# EXTRACT
In 2003, Jonathan Passmore of GE Asset Management Inc. offers another word: "China."

"China is a wonderful long-view market," Passmore said.

"It is in the early stages of development of its economy."

Passmore's firm is a sub-adviser of Talvest Fund Management's International Equity Fund.

Talvest also invests more directly in China through its China Plus Fund, managed by Peter Chau.

China Plus has been the epitome of volatility, up 27 per cent in the past three months, but with calendar-year returns ranging from a 203-per-cent gain to a 21-per-cent loss during the past five years.

The International Equity Fund is up 9.6 per cent in the last three months, and down 7.9 per cent in the past year.

But long-term, because of sheer scale, China will be an investment mecca, Passmore said.

It has 1.3 billion people, annual gross domestic product growth of 9.76 per cent over the last two decades, and $52 billion U.S. in foreign investment last year.

"China is no longer an economy producing low-cost textiles and cheap toys," Passmore said. It has become a major manufacturer of everything from plastics to products for the aviation industry.

# DATA ROWS
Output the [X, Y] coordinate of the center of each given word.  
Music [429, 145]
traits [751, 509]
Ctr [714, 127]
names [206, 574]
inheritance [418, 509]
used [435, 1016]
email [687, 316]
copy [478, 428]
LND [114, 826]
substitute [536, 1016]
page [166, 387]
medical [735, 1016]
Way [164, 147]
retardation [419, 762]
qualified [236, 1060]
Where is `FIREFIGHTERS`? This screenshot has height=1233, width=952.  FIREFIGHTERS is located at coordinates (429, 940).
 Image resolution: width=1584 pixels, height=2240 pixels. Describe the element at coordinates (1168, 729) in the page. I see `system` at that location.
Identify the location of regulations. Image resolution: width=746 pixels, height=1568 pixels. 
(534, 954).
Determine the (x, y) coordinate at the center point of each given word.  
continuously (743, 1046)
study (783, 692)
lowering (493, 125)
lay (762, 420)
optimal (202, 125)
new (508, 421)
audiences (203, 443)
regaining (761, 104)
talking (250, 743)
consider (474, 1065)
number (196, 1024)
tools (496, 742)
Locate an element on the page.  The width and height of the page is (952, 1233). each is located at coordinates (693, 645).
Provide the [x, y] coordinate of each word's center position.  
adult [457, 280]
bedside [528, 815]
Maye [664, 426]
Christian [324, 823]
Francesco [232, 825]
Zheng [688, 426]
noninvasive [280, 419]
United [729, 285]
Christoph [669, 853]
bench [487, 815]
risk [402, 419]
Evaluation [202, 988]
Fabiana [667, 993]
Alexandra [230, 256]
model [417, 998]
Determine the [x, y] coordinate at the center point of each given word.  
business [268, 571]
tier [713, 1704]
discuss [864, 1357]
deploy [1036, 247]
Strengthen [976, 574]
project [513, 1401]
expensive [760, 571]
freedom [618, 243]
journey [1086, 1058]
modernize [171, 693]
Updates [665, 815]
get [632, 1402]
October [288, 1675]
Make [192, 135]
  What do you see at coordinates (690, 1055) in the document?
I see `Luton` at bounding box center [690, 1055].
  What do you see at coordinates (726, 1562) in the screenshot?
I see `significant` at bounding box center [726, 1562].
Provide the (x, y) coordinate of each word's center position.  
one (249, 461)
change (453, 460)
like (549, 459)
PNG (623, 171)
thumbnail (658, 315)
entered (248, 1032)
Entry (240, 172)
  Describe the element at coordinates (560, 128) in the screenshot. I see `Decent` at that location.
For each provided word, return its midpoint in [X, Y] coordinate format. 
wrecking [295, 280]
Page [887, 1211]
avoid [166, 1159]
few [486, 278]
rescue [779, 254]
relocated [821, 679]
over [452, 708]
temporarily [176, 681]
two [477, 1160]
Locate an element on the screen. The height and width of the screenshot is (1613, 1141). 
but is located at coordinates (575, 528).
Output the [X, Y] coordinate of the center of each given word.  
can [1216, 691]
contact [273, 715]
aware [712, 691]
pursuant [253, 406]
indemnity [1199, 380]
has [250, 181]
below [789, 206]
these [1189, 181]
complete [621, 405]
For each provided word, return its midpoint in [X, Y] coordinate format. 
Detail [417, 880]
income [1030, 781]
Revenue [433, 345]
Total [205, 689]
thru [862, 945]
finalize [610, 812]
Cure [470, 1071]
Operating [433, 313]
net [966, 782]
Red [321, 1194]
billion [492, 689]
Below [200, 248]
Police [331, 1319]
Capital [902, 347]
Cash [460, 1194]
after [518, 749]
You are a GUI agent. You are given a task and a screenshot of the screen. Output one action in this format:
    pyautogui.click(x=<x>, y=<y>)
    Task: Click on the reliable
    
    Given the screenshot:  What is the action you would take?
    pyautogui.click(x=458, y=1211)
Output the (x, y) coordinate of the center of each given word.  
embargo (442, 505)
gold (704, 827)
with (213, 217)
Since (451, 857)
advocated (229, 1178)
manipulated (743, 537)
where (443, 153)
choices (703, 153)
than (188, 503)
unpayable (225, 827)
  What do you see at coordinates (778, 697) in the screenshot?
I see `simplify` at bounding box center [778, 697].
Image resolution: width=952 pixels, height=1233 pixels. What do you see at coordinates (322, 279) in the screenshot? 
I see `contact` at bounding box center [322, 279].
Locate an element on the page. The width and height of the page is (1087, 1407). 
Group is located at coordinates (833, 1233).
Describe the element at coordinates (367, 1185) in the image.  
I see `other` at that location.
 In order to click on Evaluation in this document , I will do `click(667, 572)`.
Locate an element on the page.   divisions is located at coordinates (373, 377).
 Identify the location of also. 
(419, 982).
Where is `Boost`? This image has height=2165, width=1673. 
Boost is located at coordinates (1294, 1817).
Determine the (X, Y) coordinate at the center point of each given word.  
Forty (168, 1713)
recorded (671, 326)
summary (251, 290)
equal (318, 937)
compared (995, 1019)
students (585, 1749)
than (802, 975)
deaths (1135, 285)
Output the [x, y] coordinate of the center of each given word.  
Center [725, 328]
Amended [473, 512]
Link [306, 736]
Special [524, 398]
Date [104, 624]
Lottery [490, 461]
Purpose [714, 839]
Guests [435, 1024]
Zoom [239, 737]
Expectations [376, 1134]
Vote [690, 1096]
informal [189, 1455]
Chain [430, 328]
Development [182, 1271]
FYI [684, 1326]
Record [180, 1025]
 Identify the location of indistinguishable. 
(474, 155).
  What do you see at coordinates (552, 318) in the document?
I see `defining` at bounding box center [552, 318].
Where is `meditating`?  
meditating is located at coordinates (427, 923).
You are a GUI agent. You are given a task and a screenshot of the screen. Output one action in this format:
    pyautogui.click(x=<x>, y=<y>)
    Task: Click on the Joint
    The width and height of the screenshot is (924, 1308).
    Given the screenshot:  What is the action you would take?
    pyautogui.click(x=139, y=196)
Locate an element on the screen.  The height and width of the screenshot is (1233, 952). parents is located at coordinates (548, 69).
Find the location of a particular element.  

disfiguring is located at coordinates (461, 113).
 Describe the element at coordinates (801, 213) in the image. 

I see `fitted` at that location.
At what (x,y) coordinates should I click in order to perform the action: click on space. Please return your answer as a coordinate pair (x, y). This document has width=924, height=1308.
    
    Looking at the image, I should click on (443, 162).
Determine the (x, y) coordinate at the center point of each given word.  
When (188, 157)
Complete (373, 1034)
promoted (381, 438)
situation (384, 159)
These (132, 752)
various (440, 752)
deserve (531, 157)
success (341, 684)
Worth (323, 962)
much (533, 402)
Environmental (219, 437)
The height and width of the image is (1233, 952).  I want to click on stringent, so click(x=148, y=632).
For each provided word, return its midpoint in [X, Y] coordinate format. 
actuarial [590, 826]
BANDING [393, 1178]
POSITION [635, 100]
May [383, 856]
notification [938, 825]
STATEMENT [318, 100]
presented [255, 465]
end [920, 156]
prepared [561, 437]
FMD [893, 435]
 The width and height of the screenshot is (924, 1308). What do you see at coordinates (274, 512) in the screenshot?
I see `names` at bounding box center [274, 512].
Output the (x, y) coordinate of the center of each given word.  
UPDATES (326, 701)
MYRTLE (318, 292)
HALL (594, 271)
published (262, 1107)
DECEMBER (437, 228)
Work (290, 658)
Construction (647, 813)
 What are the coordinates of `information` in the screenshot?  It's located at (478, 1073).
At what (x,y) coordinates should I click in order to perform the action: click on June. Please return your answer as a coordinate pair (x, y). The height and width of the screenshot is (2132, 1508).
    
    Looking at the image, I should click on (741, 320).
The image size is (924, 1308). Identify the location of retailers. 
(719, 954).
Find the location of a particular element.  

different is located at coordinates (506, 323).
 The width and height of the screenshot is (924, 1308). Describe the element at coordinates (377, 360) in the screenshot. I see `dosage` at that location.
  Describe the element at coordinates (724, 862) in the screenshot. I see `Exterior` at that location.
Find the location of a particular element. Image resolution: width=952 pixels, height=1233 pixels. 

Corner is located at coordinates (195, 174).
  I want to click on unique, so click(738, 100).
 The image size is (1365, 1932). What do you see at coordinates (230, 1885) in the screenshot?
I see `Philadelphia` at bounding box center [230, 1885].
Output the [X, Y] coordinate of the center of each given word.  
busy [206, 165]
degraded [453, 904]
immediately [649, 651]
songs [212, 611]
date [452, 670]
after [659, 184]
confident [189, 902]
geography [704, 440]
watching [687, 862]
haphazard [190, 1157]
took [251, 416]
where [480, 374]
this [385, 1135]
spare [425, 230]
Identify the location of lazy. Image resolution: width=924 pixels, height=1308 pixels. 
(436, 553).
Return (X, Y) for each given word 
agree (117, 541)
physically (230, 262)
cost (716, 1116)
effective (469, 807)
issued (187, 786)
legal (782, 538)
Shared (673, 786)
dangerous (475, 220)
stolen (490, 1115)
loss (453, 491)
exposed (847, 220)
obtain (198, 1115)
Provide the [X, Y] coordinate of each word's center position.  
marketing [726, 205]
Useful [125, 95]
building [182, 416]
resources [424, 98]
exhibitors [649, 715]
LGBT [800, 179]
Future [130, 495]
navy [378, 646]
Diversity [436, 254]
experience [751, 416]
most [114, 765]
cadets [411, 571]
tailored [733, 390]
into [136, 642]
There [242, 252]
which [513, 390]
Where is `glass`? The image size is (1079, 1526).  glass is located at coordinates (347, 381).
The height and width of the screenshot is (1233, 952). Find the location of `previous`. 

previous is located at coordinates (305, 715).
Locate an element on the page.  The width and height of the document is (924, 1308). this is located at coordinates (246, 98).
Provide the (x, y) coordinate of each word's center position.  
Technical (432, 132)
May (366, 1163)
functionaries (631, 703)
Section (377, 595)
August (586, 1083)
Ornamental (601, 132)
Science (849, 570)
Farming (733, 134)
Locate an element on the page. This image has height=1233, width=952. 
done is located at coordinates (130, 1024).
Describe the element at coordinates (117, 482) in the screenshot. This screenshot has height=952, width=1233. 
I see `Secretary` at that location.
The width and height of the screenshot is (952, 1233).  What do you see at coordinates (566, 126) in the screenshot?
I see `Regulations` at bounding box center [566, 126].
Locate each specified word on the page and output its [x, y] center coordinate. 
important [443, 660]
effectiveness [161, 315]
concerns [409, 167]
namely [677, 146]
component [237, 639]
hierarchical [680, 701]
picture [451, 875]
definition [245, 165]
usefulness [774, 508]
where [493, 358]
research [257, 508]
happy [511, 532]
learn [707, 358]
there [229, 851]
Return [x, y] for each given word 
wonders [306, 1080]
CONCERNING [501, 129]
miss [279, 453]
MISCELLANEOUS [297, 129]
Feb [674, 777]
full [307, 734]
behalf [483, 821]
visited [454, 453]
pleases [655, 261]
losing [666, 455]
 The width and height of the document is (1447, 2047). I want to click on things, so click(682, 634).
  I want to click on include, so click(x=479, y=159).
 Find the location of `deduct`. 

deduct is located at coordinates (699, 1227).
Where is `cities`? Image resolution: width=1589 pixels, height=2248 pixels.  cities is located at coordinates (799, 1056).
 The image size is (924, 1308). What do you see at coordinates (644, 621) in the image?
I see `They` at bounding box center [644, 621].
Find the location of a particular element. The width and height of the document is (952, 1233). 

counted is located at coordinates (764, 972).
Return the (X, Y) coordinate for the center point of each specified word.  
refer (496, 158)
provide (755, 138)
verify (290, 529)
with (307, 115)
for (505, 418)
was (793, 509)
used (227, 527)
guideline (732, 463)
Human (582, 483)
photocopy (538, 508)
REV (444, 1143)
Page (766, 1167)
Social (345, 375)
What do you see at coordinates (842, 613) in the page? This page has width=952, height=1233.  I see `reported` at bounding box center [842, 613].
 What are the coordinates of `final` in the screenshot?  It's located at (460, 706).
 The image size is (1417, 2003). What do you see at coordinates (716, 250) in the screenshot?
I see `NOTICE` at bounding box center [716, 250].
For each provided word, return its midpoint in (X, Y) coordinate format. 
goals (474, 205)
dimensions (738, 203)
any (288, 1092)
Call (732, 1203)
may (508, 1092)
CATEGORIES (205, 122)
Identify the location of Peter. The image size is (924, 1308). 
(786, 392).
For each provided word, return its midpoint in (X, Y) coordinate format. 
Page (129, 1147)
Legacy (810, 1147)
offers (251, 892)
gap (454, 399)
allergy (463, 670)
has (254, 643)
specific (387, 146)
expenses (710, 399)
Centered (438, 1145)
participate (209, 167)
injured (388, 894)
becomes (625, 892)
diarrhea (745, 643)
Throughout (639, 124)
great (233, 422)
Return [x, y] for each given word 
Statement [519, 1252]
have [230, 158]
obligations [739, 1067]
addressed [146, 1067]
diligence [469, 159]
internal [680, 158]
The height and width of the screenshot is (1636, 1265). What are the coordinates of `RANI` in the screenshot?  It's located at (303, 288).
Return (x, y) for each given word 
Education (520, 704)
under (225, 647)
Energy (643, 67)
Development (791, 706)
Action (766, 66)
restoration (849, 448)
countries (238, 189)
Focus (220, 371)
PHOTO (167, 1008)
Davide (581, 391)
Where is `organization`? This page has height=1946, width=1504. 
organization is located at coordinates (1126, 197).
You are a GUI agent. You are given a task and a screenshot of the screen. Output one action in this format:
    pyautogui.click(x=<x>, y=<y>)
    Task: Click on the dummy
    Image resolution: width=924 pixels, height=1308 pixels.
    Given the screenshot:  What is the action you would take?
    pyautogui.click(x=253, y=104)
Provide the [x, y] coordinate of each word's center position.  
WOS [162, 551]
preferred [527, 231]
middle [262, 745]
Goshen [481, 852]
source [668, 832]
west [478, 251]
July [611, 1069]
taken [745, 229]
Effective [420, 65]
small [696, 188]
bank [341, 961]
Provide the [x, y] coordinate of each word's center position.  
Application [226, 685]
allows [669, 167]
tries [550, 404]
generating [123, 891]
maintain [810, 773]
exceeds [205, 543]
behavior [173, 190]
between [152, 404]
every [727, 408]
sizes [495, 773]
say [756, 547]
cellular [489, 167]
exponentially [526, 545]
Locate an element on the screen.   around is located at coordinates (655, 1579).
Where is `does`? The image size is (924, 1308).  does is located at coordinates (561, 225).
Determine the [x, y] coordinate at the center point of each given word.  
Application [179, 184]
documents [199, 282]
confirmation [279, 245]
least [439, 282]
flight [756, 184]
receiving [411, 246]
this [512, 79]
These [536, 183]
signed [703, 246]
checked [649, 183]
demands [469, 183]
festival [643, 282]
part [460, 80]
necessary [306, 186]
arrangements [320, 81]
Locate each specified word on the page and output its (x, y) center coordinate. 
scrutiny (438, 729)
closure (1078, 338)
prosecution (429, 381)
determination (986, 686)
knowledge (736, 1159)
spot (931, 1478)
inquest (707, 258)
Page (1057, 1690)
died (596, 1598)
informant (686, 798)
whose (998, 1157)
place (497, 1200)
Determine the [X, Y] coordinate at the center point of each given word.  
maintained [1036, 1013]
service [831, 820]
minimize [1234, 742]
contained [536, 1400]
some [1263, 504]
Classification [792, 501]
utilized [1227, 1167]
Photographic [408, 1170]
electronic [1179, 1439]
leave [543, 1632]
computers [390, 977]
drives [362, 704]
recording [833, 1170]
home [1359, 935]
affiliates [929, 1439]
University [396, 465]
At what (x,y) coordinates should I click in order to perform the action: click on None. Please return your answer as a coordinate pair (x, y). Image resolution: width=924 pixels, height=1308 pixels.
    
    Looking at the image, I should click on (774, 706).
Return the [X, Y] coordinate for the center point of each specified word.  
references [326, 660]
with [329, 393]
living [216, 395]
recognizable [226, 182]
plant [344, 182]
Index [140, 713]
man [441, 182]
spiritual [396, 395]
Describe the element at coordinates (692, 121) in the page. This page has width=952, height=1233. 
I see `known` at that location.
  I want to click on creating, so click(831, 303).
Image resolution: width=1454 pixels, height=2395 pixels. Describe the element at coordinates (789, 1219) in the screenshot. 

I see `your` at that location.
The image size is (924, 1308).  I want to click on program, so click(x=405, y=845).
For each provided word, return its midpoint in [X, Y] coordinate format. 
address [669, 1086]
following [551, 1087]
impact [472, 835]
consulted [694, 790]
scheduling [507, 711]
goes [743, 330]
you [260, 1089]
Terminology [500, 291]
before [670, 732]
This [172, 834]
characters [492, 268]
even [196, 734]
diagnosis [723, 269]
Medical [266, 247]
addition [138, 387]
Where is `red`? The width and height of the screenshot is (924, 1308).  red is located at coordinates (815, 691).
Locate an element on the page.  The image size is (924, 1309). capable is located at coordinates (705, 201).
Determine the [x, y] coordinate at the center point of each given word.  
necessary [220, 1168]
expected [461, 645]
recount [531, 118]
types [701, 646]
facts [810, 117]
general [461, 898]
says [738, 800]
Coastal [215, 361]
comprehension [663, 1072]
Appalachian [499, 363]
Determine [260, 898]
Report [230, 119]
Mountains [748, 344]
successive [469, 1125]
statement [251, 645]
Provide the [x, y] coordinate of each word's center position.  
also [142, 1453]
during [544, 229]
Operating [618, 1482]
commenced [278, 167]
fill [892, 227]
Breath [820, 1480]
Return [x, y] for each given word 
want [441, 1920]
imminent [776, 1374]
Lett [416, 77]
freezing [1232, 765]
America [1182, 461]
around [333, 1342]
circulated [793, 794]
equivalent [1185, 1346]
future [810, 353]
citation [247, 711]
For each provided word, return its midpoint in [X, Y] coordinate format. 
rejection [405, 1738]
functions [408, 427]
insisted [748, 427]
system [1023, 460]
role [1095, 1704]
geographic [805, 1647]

# PROBLEMS AND TASKS
• A. Answer these questions about the article on China as an investment market:
(i) Who manages Talvest's China Plus Fund?
(ii) How much has the International Equity Fund gained in the last three months?
(iii) What population does the article give for China?
• B. List every percentage figure that appears in the article on China as an investment market.
• C. Write the next part of the article on China as an investment market, starting after its final sentence.

# ANSWERS GIVEN
• A.
(i) Peter Chau
(ii) 9.6 per cent
(iii) 1.3 billion people

• B. 27 per cent, 203 per cent, 21 per cent, 9.6 per cent, 7.9 per cent, 9.76 per cent

• C.
"One of the great ironies to me is that Mexico is losing jobs to China," Passmore said.

"India is losing jobs to China."

Politicians in the United States are so afraid of losing production to China that they have been pressing for a 20- to 30-per-cent revaluation of its currency, the renminbi, now pegged at 8.2 to the U.S. dollar.

Revaluation would have effects.

"Their exports would become more expensive," Passmore said. "That would - although I tend to disagree - level the playing field a little bit, so it would be easier for American companies to compete with China. It would make investing in China more expensive."

He feels the revaluation sought by the Americans would be a mere hiccup to the Chinese economic juggernaut.

"The average manufacturing worker in China earns one-28th of his counterpart in the United States.

"When you add that to the fact 30 million workers a year are coming into urban China looking for jobs, you know that wages are going to stay low.

"You need much more than the 20- or 30-per-cent revaluation."

And China is resisting one-step revaluation, but might allow incremental moves.

"They may allow Chinese tourists to take more money when they go overseas.

"They're suggesting they will allow foreign exporters to hold foreign currency, they won't have to change it back. Another thing they're suggesting is QDII, Qualified Domestic Institutional Investors, which means that Chinese companies will actually be able to invest overseas, to buy factories."

But investing in China is not without problems.

There aren't too many Chinese companies to directly invest in, so fund managers have to search for companies whose major growth and capital for the future is selling products to China.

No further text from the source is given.